Le principal facteur est bien entendu l’opposition au sein du MHP et l’attitude des presque trois quarts de sa base qui ont voté pour le Non. L’inféodation du leader Bahceli à Erdogan n’a pas été acceptée. Parmi les divers leaders de l’opposition interne au MHP, il semblerait que c’est Meral Aksener, ancienne ministre de l’intérieur en 1996, qui est en situation de rassembler les dissidents. De son côté, le MHP historique sera soumis à un processus de désintégration et ne pourra probablement pas dépasser, en 2019, la barre des 10 % nécessaires afin d’accéder au parlement. Le futur parti de centre-droit nationaliste d’Aksener pourrait bien servir aussi de refuge à tous les mécontents de l’AKP.
Le vote des Kurdes
Une question fortement controversée est celle du vote kurde. Au Kurdistan de Turquie, même si le Non est globalement vainqueur avec plus de 60 %, entre 10 et 15 % des voix du HDP aux dernières législatives sembleraient être passées dans le camp du Oui. Les « intellectuels organiques » de l’AKP se sont empressés d’en déduire une prise de distance par rapport au mouvement kurde et un alignement sur le projet d’Erdogan. Mais les rapports du CHP et du HDP ont signalé de nombreuses irrégularités et violations des procédures de vote, principalement dans le Kurdistan et surtout dans sa partie rurale où se trouvent les petits villages. Et ceci, en l’absence des assesseurs de l’opposition, chassés des bureaux de vote par des forces militaires ou paramilitaires.
Ainsi, dans plusieurs bureaux, les électeurs ont dû voter devant les scrutateurs sans passer par l’isoloir et le décompte des voix n’a pas été public. Dans plus d’un millier de bureaux de vote ont été signalés des cas de Oui unanime (sans aucune abstention ni vote blanc ou nul), avec les mêmes signatures sur toute la liste d’émargement. Les cas de bulletins de vote non conformes (mais néanmoins validés par l’YSK) ont aussi été observés principalement dans cette région. Enfin, ont été rapportés des cas de fortes pressions et de chantage de la part des autorités locales sur les représentants de petits villages, pour le cas où l’on trouverait dans leurs urnes des bulletins pour le Non.
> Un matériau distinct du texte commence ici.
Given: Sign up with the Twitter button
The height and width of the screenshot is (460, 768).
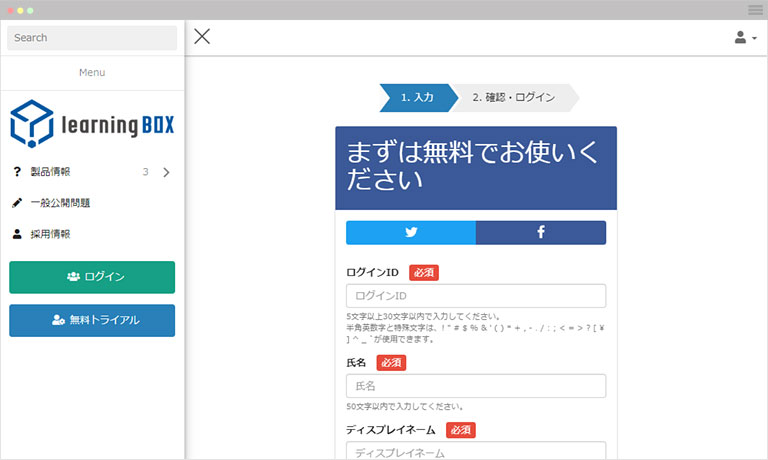Looking at the screenshot, I should (411, 232).
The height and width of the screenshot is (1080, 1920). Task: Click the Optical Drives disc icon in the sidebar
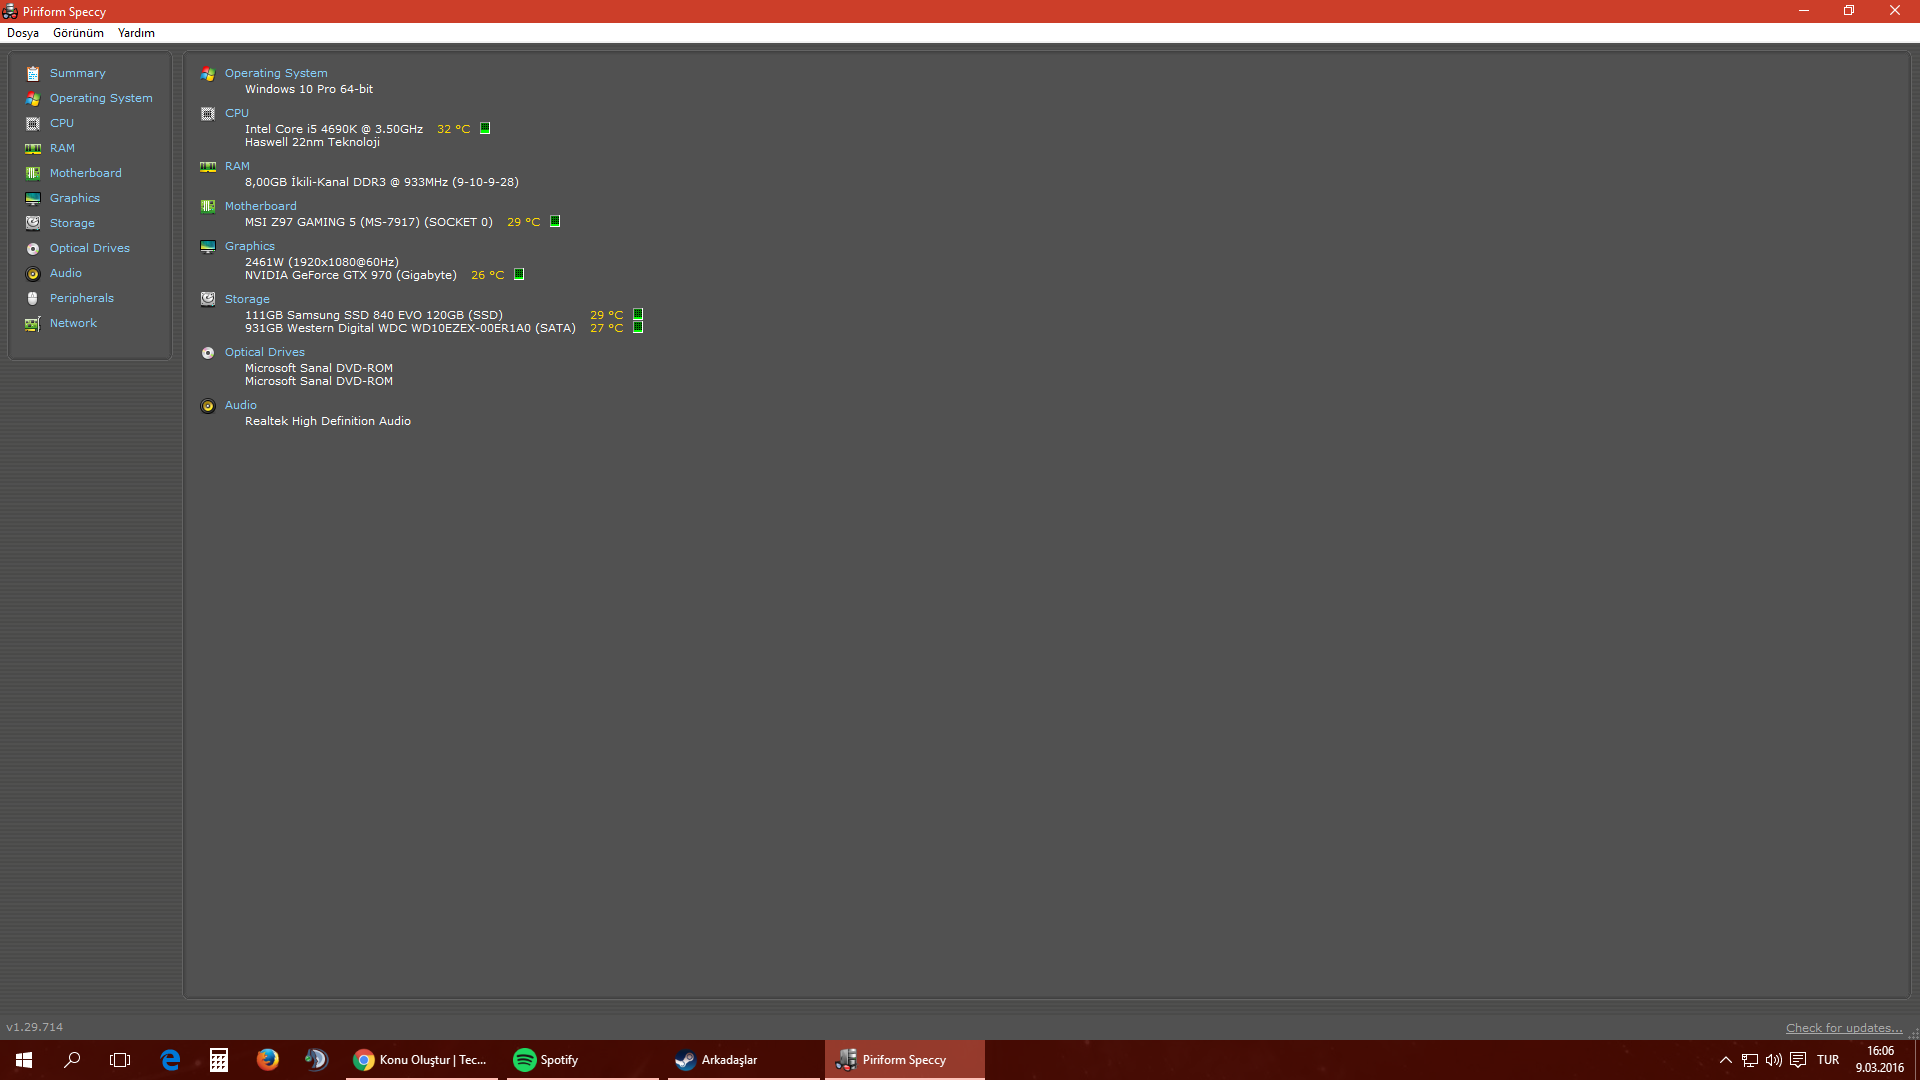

Le transfert de voix qu’indiquent les résultats officiels s’explique ainsi, dans une large mesure, par la répression et les handicaps subis par la campagne du Non, même si des votes Oui ont été faits en toute connaissance de cause, certains ayant pu traduire un sentiment de lassitude (« donnons à Erdogan ce qu’il veut et peut-être nous laissera-t-il tranquille ») mêlé à une critique de la guerre urbaine menée par le PKK.
Les recours déposés par le CHP et le HDP afin de dénoncer les irrégularités et de réclamer l’annulation du scrutin ont été immédiatement rejetés par le Conseil électoral puis par le Conseil d’Etat. « La résolution du conseil est sans appel » s’est exclamé le « Reis » (Erdogan) ; « tu n’as pas le droit de manquer de respect à la volonté de la Nation » a-t-il poursuivi en s’adressant à l’opposition avant de réciter des vers du poète communiste Nazim Hikmet, à l’occasion de la Fête de l’enfant.
Dix jours après le référendum les jeunes et moins jeunes, réactivant la mémoire de la révolte du parc Gezi en 2013, sont dans les rues pour protester contre ces résultats illégitimes, dans les parcs pour débattre lors de forums locaux de la nouvelle direction à prendre, des nouvelles tactiques à adopter. Les forces du Non ne sont nullement démoralisées, ni démobilisées : fières d’avoir mené une campagne intelligente et audacieuse, elles ont gagné une légitimité morale et semblent prêtes à résister face ce changement illégitime du régime.